PAGE EXCERPT
E.g. for a switch connected to networks A: 0xa, B: 0x1, C: 0x3, a only the first byte 0x1 of the packet destined to 0x1234 needs to be processed before forwarding, saving some time compared to LE, where the entire address 0x4321 would have to be processed to find out that it's at the 0x1 network.

baybal2 · on Aug 4, 2019

Registers on anything today will be way wider than few bytes, moreover on network hardware.

The gate savings on doing endiannes specific circuits are close to zero in comparison to many many other things a typical logic block comes with today.

bestouff · on Aug 4, 2019

It's not intended to save gates but time. Bits are (were) serially encoded on the wire, so you could start switching sooner, before even having received the whole header.

baybal2 · on Aug 4, 2019

I understand the rationale, but all that hardware today will probably get more bits on input in a single clock cycle than at the time this was a concern.

Today, you have to process way way more bytes in a single clock cycle anyways.

Internally, for a chip designer, almost all modern high speed serial busses look way wider than a single byte. And all of its serialness is kept inside the transmitter/serdes/interface blocks without any external exposure.

garmaine · on Aug 4, 2019

No. In this context it simply means "network-standard." And the standard has always been big endian for network applications. Not because of any advantage, but simply because that was the standard.

jleahy · on Aug 4, 2019

It makes no difference when you look at the hardware, but an interesting side-note is that Ethernet is natively little bit-endian. That is, if you're sending a byte of data the least significant bit is sent first (think of the pulses of laser light going down a cable). In fact this is true for pretty much all physical layer protocols, as it makes computing the CRC vastly easier.

SUPPLIED MATERIAL
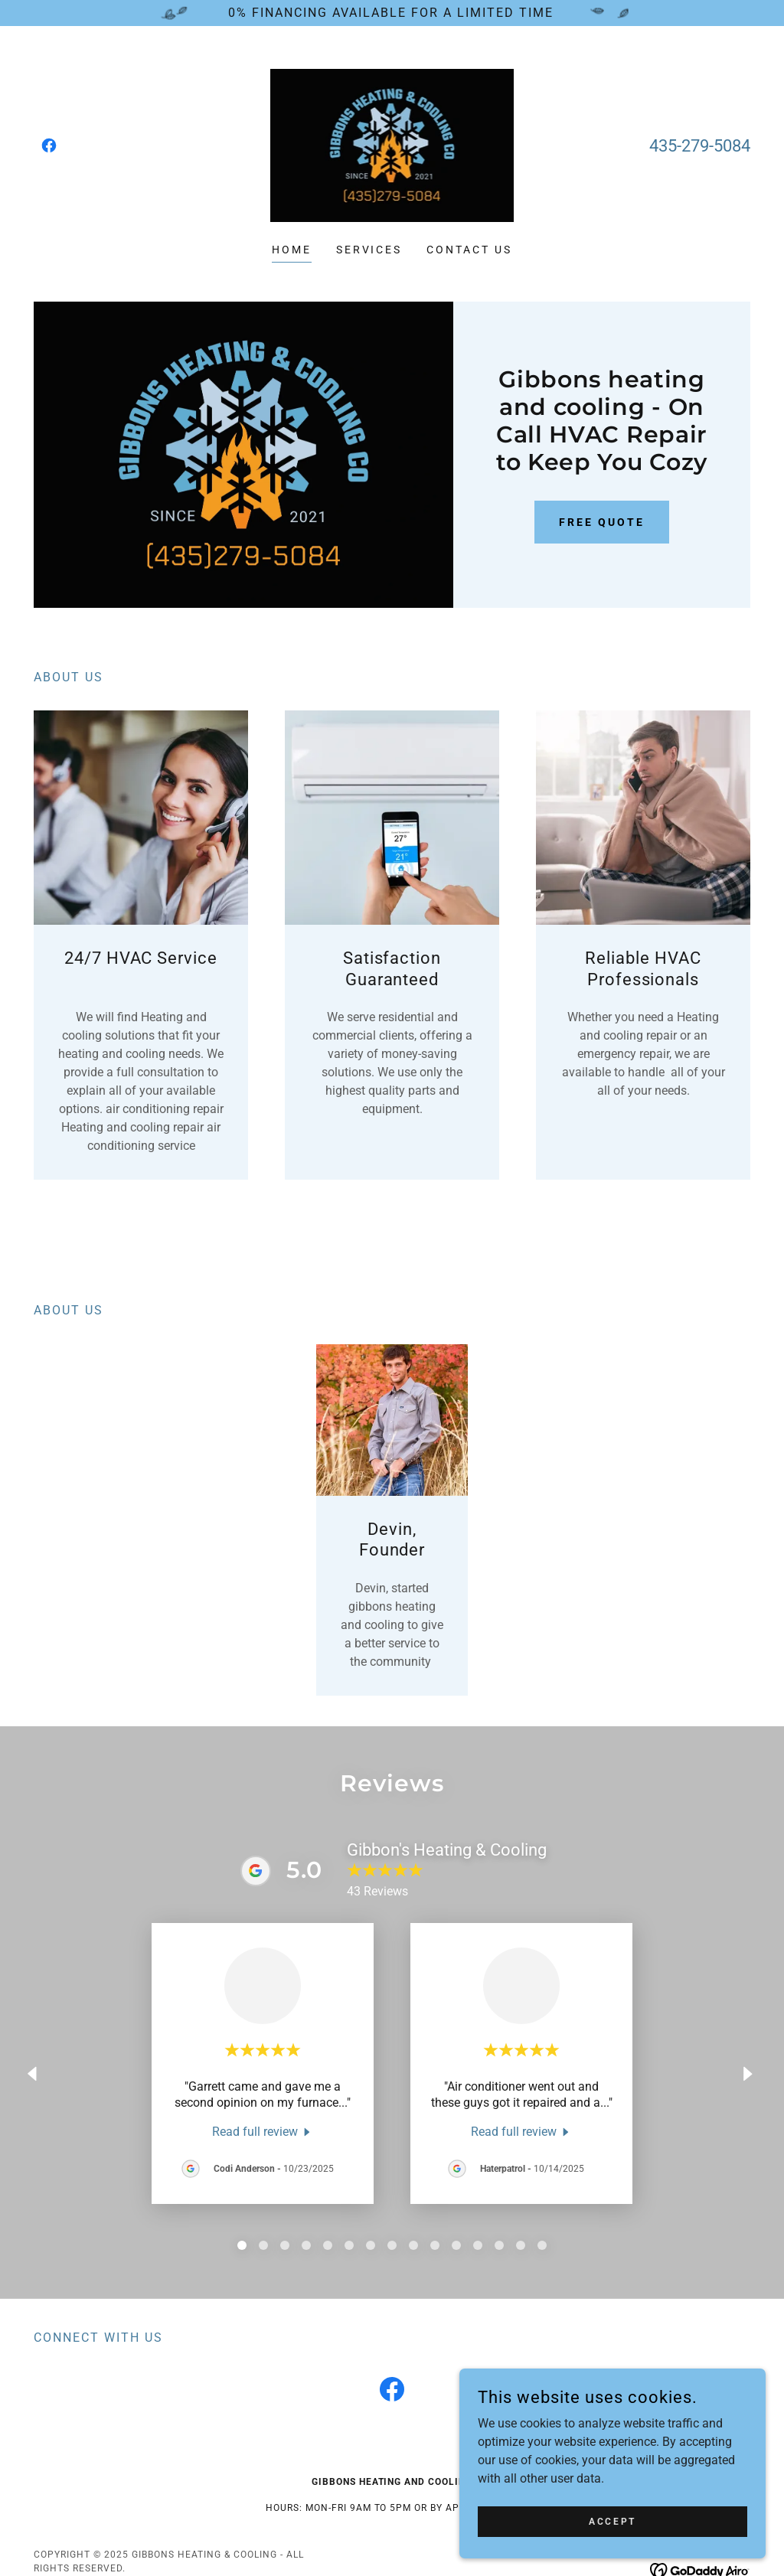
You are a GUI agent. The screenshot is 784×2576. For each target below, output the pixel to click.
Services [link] (369, 249)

PROBLEM DETAILS
Can you retype the endianness thread from "bestouff · on" up to and including "the whole header."?

CORRECT ANSWER
bestouff · on Aug 4, 2019

It's not intended to save gates but time. Bits are (were) serially encoded on the wire, so you could start switching sooner, before even having received the whole header.